Difficile non rimanere rapiti dalle evoluzione dei protagonisti, sempre più veloci e sorprendenti, ideate da due monumenti della coreografia marziale come Corey Yuen, anche attore nel film, e Yuen Cheung Yan, fratello di Yuen Woo Ping e figlio di Simon Yuen (Drunken Master, La 36 camera di Shaolin), sono la quintessenza di "7 Grandmasters" che prevede una serie di duelli continui e pazzeschi, dominati dalle tecniche chiamate dei dodici colpi di Pai Mei. Nella struttura principale che prevede gli incontri del maestro Shan Kuang Cheng, interpretato da un Jack Long in gran forma e fatto invecchiare per la parte con una spruzzata di capelli bianchi, alle prese con sette differenti maestri marziali, si inserisce il personaggio del giovane Siu Ying per la classica contrapposizione/attrazione tra maestro e allievo.

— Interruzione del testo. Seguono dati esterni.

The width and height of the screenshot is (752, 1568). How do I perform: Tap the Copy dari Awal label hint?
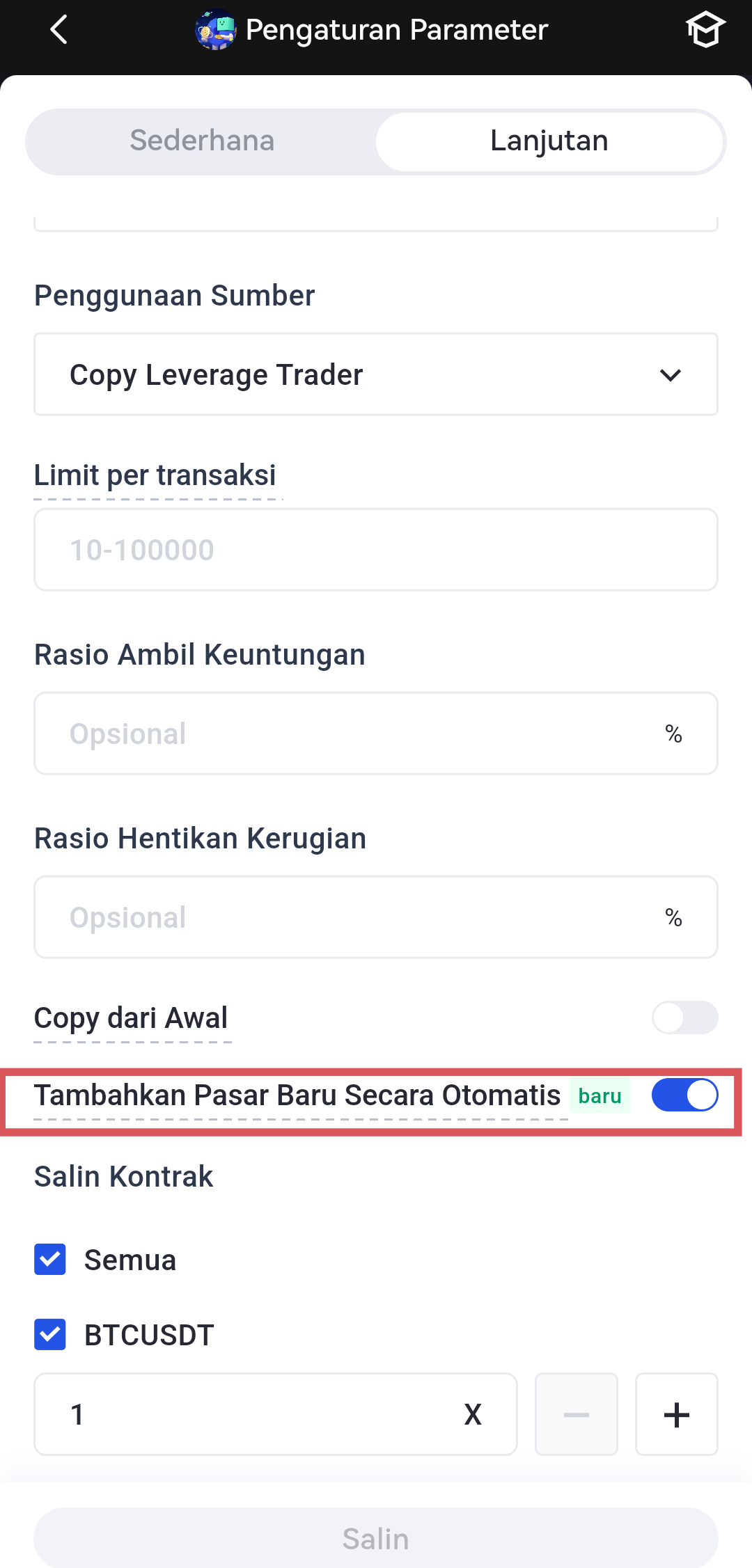click(x=131, y=1018)
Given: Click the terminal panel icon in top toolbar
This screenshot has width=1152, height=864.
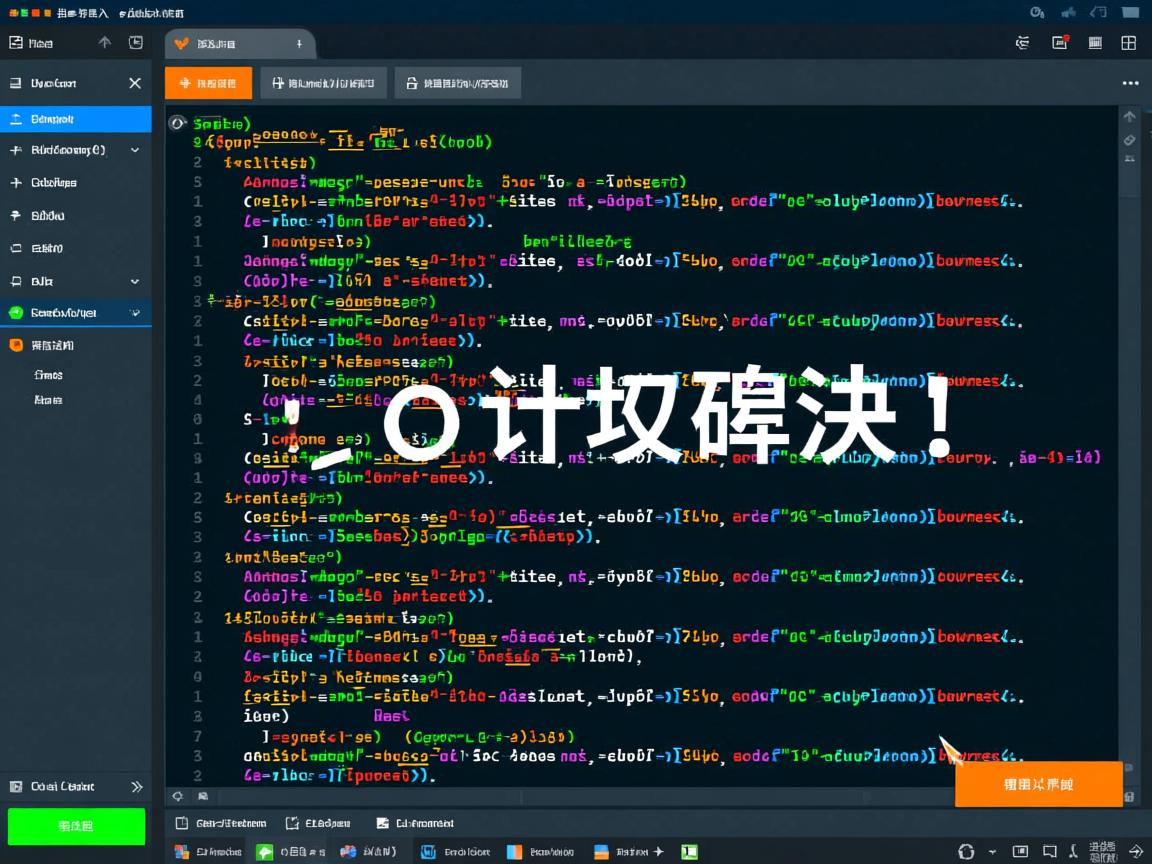Looking at the screenshot, I should click(x=1096, y=42).
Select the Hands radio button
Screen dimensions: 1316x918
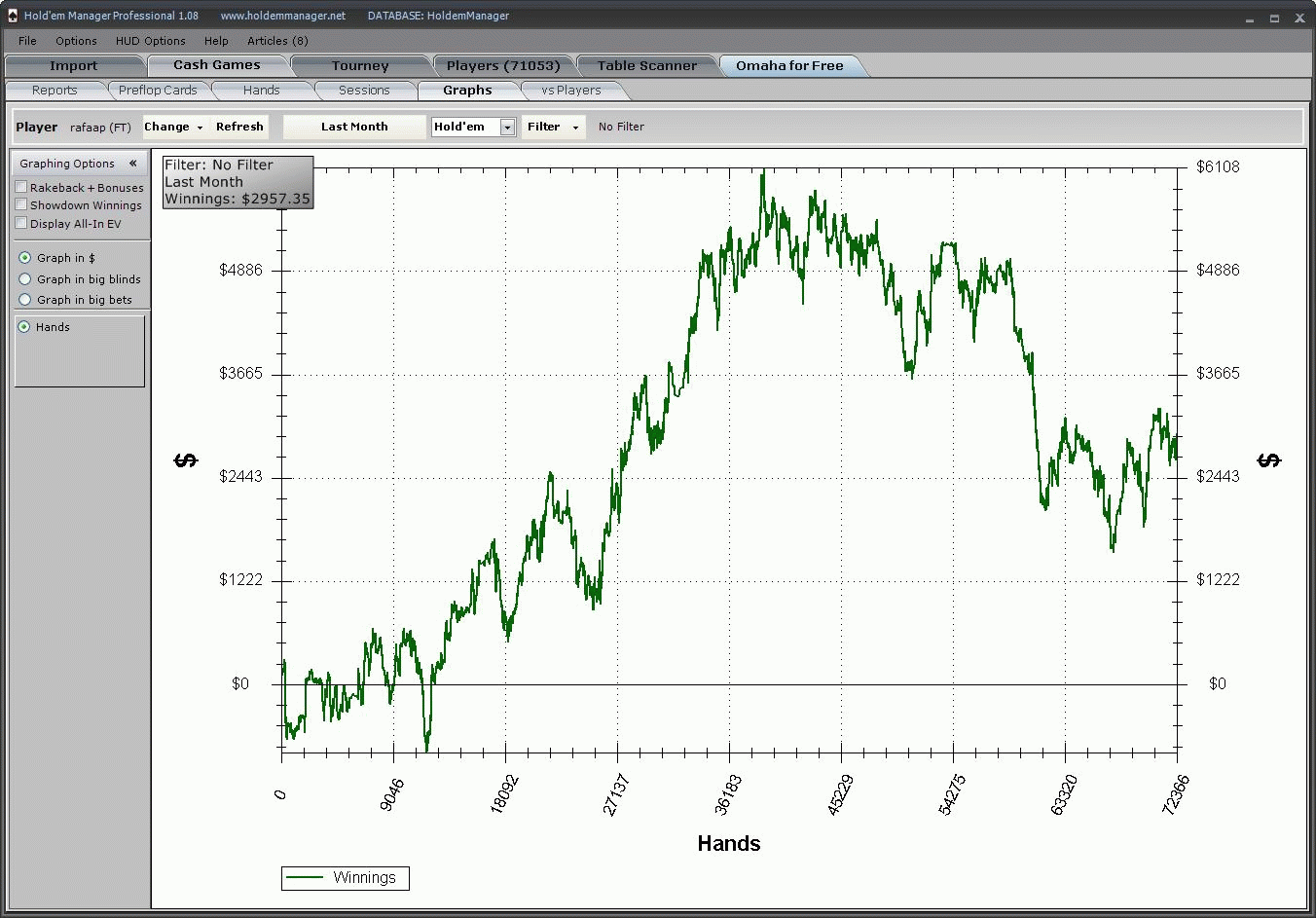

Il giovane protagonista interpretato da Lee Yi Min sembra anticipare i ruoli similari poi resi celebri da Jackie Chan, ai tempi ancora (per poco) attore marziale di secondo piano, ottimo dal punto di vista tecnico, forse un po' meno per il carisma e apparso anche in alcuni film importanti del grande Chang Cheh come Shaolin Temple, Brave Archer (la mano violenta del karate), Heaven and Hell, al fianco di Alexander Fu Sheng, Ti Lung e David CHiang, il massimo dell'epoca. Il misterioso personaggio albino con il volto nascosto da un copricapo è Alan Chung-San, uno dei tanti veterani del cinema marziale che compongono il cast. Sobrio e essenziale, senza la ricerca di effetti o esagerazioni particolari, un film di (old school) kung fu ancora fresco dopo 40 anni.